# Greetings



## aaradia (Mar 24, 2013)

Hi all,

I live in La Mesa, Ca. which is part of San Diego county.  I study Choy Li Fut Kung Fu and Yang style Tai Chi Chuan at the La Mesa location of White Dragon Martial Arts. That location is run by Sifu Don Tittle. Our school's head and founder is Master Nathan Fisher. His teacher is Grandmaster Doc-Fai Wong, which makes my school part of the Plum Blossom Federation.

I have been studying CLF for 9 years and TCC for 8. 

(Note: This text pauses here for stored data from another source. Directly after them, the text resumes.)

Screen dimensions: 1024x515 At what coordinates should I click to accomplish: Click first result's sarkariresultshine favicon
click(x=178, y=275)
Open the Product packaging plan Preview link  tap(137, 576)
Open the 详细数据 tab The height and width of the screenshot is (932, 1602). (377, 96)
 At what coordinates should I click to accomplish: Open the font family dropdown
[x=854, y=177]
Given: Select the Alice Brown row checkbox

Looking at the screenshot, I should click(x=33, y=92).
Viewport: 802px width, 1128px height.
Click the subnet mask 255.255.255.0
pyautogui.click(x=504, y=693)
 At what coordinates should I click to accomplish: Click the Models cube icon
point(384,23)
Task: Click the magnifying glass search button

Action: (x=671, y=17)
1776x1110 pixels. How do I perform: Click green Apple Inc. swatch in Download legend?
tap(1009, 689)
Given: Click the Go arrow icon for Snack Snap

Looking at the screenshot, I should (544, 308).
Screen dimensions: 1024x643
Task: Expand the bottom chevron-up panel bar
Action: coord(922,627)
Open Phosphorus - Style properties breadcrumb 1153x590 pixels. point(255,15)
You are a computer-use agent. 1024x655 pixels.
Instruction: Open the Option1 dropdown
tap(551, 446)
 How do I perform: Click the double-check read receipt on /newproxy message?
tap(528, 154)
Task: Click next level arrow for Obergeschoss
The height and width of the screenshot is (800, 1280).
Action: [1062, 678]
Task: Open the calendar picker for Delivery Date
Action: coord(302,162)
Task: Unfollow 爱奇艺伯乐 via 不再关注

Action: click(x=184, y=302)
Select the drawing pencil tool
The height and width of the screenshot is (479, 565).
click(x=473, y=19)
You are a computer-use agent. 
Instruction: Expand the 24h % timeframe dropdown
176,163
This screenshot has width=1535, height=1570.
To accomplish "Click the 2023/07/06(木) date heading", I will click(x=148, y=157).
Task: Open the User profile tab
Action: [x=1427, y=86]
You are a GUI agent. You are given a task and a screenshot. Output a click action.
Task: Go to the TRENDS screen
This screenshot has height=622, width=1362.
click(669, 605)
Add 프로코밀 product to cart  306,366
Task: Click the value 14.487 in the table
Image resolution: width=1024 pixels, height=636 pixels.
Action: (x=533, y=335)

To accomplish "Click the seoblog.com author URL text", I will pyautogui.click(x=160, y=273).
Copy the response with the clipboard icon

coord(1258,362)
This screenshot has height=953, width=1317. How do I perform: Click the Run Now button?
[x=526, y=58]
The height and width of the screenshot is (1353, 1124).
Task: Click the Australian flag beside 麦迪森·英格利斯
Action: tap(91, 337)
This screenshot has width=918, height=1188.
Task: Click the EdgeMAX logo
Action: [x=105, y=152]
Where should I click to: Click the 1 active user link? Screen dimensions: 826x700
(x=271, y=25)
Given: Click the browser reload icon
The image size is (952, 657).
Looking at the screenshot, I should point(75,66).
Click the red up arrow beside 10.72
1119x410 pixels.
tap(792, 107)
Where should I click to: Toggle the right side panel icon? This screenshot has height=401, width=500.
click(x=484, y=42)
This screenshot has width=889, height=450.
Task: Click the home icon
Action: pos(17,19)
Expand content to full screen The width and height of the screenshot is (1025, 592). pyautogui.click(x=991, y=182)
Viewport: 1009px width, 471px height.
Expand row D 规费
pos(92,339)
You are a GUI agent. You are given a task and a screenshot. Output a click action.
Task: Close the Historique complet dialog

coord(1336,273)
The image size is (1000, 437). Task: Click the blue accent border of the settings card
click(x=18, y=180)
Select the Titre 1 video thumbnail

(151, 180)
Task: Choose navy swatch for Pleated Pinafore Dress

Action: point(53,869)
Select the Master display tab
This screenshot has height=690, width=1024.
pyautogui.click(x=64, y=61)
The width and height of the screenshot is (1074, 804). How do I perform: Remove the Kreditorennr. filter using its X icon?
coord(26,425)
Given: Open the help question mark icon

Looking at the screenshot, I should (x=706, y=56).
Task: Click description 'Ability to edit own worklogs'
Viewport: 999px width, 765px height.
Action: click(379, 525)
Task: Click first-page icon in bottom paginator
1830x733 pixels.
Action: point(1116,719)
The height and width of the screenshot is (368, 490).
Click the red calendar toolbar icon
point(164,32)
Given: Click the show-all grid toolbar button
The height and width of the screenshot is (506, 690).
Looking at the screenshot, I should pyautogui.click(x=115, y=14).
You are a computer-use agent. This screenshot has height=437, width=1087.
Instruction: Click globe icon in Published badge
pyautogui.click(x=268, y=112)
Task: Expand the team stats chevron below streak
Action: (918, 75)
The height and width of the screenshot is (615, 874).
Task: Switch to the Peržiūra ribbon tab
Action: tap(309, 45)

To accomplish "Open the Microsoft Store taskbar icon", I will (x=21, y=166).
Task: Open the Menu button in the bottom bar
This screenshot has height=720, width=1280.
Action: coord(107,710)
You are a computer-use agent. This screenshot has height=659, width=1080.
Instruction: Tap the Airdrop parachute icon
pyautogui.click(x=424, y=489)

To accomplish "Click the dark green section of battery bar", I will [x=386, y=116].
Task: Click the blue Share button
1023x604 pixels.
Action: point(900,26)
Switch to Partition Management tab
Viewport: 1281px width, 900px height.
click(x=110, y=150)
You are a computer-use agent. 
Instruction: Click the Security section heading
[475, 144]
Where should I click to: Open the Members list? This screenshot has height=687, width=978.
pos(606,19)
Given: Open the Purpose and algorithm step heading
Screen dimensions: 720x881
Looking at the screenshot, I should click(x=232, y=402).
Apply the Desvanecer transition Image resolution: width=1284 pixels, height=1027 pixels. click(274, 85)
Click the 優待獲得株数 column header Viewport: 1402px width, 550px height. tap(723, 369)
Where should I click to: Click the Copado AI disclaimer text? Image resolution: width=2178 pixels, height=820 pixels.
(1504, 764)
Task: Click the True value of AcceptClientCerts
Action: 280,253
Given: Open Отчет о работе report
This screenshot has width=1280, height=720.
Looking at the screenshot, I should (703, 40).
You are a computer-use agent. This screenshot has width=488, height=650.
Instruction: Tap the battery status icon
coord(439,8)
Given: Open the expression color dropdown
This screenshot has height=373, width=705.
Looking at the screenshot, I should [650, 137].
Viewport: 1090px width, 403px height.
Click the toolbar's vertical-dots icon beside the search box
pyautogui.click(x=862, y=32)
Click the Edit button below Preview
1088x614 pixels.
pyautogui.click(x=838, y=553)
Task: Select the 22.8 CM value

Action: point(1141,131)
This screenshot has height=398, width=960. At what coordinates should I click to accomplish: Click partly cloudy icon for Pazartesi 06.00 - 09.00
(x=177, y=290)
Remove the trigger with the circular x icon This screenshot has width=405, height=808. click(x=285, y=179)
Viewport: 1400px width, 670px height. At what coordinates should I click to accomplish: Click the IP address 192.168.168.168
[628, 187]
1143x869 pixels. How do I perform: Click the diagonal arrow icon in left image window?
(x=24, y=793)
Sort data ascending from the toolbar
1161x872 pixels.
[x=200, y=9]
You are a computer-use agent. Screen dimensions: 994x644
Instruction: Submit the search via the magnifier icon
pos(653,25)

Looks like I actually signed up for this forum a couple of years ago, but never was active on it before. I look forward to learning from others here.


----------



## Monkey Turned Wolf (Mar 24, 2013)

Welcome! hope you like the site


----------



## SahBumNimRush (Mar 24, 2013)

Greetings and welcome to MT!


----------



## Dirty Dog (Mar 24, 2013)

Welcome to MT. I think you will find that there are some people here very knowledgable about CLF.


----------



## arnisador (Mar 24, 2013)

Welcome!


----------



## DennisBreene (Mar 25, 2013)

Welcome.  It sound as though you may have much to teach as well as learn.


----------



## Mauthos (Mar 25, 2013)

Hello and Welcome


----------



## seasoned (Mar 25, 2013)

Welcome to MT.


----------



## clfsean (Mar 25, 2013)

aaradia said:


> Hi all,
> 
> I live in La Mesa, Ca. which is part of San Diego county.  I study Choy Li Fut Kung Fu and Yang style Tai Chi Chuan at the La Mesa location of White Dragon Martial Arts. That location is run by Sifu Don Tittle. Our school's head and founder is Master Nathan Fisher. His teacher is Grandmaster Doc-Fai Wong, which makes my school part of the Plum Blossom Federation.
> 
> ...



Ah... you made it over!


----------



## sfs982000 (Mar 25, 2013)

Welcome to the forums!


----------



## Yondanchris (Mar 27, 2013)

Welcome to MT! I look forward to seeing your interaction in the Chinese section of the forums! 

Chris


----------



## aaradia (Mar 28, 2013)

Thanks for welcoming aboard, everyone! 

(Yes, Sean, I did. )

Wow, that is the most interesting set of smilies I have seen on a forum so far!


----------



## Instructor (Mar 28, 2013)

Welcome Back! I will look forward to your posts with interest.


----------



## oftheherd1 (Apr 1, 2013)

Welcome (back) to MT.  Look forward to your input.


----------



## grumpywolfman (Apr 4, 2013)

Welcome to MT.


----------